Building a reliable, resilient and responsible digital infrastructure in 2022

In this guest post, David Watkins, solutions director for colocation services provider VIRTUS Data Centres, sets out the green challenges facing the datacentre industry

In all sectors, going green has become a pressing business imperative. Simply put, more and more people want to do business with companies that are sustainable, and that take their environmental responsibilities seriously – not least in the power-hungry datacentre industry. Add to this a growing number of mandatory green targets and it’s no surprise that sustainability is now top of the agenda for datacentre providers all over the world.

So how can datacentre providers meet these objectives?

Many providers now consider being “green” as a competitive advantage – with pledges and claims plastered all over their marketing material. But, without a uniform and consistent application of standardised measurements, claims of sustainability could be unsubstantiated or misinterpreted. Or even worse, companies could be accused of “green washing”; using green claims as a good PR tactic, without really committing to changing anything.

All this means that it’s no longer enough for providers to claim to be “green” – they must prove they are too. Checks and measures will be the order of the day for the year ahead and the good news is that there are plenty of accreditations and standards that providers can ascribe to and track progress.

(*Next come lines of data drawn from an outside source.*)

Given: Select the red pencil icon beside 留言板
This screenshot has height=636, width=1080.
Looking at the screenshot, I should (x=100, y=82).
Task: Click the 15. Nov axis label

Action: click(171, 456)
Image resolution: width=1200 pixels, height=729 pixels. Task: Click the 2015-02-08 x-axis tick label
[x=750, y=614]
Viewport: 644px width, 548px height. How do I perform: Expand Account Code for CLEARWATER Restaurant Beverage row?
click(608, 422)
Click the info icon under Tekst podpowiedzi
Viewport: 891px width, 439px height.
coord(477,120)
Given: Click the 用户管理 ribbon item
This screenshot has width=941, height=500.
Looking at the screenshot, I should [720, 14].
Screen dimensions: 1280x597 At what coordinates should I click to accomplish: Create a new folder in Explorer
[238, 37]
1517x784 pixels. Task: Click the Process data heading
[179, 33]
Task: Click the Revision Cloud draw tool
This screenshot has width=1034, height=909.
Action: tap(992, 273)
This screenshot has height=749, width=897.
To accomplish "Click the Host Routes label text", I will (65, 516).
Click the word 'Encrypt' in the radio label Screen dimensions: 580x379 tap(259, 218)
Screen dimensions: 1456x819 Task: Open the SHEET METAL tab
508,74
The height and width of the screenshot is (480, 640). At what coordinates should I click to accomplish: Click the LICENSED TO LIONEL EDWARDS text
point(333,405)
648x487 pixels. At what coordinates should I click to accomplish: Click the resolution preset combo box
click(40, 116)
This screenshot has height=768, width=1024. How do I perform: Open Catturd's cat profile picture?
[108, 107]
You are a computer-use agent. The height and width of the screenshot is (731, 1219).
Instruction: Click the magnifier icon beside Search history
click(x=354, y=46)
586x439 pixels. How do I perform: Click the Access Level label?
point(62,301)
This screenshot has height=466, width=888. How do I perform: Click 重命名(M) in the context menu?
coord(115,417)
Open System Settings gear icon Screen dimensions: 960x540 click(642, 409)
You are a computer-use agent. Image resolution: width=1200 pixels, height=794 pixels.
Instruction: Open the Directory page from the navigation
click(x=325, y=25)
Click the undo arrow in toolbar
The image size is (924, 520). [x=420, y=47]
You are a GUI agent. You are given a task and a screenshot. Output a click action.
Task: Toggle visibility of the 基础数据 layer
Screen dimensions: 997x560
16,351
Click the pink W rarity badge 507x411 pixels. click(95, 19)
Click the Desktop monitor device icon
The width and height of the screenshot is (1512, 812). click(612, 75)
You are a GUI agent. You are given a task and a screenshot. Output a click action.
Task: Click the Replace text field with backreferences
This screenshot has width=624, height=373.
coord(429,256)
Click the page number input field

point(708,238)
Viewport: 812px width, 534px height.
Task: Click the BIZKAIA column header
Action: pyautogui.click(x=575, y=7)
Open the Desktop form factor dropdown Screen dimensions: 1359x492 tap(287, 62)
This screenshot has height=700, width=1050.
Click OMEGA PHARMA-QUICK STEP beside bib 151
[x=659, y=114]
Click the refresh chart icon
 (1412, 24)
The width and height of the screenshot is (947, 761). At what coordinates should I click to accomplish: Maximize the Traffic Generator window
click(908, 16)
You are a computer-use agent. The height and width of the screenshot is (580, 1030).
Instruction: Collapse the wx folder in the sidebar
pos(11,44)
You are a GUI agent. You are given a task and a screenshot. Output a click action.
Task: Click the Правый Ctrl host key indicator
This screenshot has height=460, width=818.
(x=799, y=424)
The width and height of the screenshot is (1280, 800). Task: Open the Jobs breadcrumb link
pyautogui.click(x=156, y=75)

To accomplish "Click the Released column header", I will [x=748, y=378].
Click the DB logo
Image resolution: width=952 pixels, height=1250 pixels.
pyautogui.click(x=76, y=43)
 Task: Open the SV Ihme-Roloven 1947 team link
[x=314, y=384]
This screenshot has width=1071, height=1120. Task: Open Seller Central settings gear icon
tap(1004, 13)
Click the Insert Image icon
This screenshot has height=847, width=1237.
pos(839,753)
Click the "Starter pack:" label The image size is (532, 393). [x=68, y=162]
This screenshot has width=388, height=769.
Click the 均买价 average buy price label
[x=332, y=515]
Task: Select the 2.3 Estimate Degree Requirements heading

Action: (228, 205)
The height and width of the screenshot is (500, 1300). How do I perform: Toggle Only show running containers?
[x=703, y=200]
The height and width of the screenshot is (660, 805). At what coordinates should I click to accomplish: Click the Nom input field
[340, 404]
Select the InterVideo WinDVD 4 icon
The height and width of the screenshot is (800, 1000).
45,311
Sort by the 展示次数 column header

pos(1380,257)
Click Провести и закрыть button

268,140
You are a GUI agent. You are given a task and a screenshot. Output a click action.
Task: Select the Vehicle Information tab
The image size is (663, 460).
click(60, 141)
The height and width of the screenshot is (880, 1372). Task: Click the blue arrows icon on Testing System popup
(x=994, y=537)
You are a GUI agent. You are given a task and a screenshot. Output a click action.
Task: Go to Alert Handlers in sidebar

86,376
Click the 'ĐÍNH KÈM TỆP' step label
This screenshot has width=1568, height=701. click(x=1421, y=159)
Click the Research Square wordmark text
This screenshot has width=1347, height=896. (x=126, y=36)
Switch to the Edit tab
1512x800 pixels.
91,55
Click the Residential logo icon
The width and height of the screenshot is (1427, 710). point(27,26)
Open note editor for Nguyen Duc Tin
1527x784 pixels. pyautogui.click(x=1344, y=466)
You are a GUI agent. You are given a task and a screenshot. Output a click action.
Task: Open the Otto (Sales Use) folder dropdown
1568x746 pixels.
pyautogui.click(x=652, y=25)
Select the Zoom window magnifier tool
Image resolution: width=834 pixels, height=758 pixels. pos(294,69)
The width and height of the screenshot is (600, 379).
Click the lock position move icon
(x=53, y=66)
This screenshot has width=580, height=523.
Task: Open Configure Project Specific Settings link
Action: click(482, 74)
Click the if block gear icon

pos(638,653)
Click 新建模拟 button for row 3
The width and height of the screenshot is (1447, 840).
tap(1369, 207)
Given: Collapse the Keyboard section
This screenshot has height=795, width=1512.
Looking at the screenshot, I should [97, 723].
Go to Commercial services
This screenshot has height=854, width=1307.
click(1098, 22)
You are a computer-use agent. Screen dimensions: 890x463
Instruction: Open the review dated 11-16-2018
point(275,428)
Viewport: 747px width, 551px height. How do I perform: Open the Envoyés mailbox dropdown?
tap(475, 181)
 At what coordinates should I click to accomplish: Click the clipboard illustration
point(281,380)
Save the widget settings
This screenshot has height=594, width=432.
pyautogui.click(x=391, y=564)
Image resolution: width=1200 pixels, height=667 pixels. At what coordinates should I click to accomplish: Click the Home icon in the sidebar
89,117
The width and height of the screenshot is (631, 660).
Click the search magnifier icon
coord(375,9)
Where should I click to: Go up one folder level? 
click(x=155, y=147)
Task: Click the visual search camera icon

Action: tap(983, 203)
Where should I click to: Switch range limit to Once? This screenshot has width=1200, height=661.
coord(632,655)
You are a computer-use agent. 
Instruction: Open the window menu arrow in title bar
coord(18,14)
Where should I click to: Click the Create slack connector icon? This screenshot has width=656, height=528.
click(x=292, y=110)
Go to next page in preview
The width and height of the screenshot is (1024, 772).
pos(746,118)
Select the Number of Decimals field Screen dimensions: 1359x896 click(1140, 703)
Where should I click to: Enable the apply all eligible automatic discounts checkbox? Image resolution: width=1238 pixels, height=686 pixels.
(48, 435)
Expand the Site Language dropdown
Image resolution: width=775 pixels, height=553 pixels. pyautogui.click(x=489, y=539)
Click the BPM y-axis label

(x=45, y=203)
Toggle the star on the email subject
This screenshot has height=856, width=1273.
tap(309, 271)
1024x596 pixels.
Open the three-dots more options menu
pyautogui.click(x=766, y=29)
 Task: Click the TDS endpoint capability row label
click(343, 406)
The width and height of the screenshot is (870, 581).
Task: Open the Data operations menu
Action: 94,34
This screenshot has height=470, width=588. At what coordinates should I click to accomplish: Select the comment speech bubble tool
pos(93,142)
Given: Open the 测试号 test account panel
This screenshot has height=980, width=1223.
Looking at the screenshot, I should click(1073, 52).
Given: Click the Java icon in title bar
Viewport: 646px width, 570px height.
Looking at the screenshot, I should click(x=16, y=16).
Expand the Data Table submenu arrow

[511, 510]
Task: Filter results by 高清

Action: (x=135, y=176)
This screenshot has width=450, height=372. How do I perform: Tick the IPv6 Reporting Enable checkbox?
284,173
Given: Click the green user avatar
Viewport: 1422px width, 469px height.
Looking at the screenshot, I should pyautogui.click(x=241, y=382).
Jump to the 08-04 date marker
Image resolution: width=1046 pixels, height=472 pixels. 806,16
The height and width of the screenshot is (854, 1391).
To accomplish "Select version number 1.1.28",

For example, when it comes to the built environment, Building Research Establishment’s Environmental Assessment Method (or BREEAM) and Leadership in Energy and Environmental Design (LEED) are rating schemes that providers should adhere to. And even better, these standards look at being green in a holistic way – considering the entire lifecycle of a building, from the concept and design to construction, operation and maintenance.

Standards can help too – specifically ISO 50001 for Energy Management and ISO 14001 for Environmental Management. Using these standards, providers benefit from a clear framework, allowing datacentre operators to measure their effectiveness against green ambitions on an ongoing basis and be accountable for what they do.

For many industry commentators, the question is how can datacentre providers balance the need to be green, with the requirement to provide a reliable and resilient service?

The truth is these commitments actually go hand-in-hand. A sustainable datacentre is also often a high-performing and reliable facility. For example, renewable energy sources are fast becoming seen as more reliable than fossil fuels – not least, because renewable energy is not reliant on a single source, but from several – such as wind, solar, hydro and biomass.

What’s more, renewable energy can be more resilient in cases of falling demand and economic decline – crucial as we traverse through an uncertain political and economic landscape.

There are also plenty of funding opportunities for green initiatives within the industry – not least from the EU Commission which has made five billion pounds available for organisations boosting their green credentials. All this means that being green isn’t just the right thing to do, it is also a cost-effective exercise, and one which can bring significant commercial advantages.

The future is bright for datacentre providers and their sustainability ambitions. It’s great news the industry is now moving far beyond efficiency benchmarking as a PR exercise and away from “green-washing” and “green-hushing” which once blighted the sector.

It seems 2022 is heralding a new era of transparency where organisations are more robustly backing up their sustainability claims and building them into broader strategies. And it’s no exaggeration to say that these strategies are make or break for datacentre providers. A solid sustainability strategy is no longer “nice to have” but a business imperative.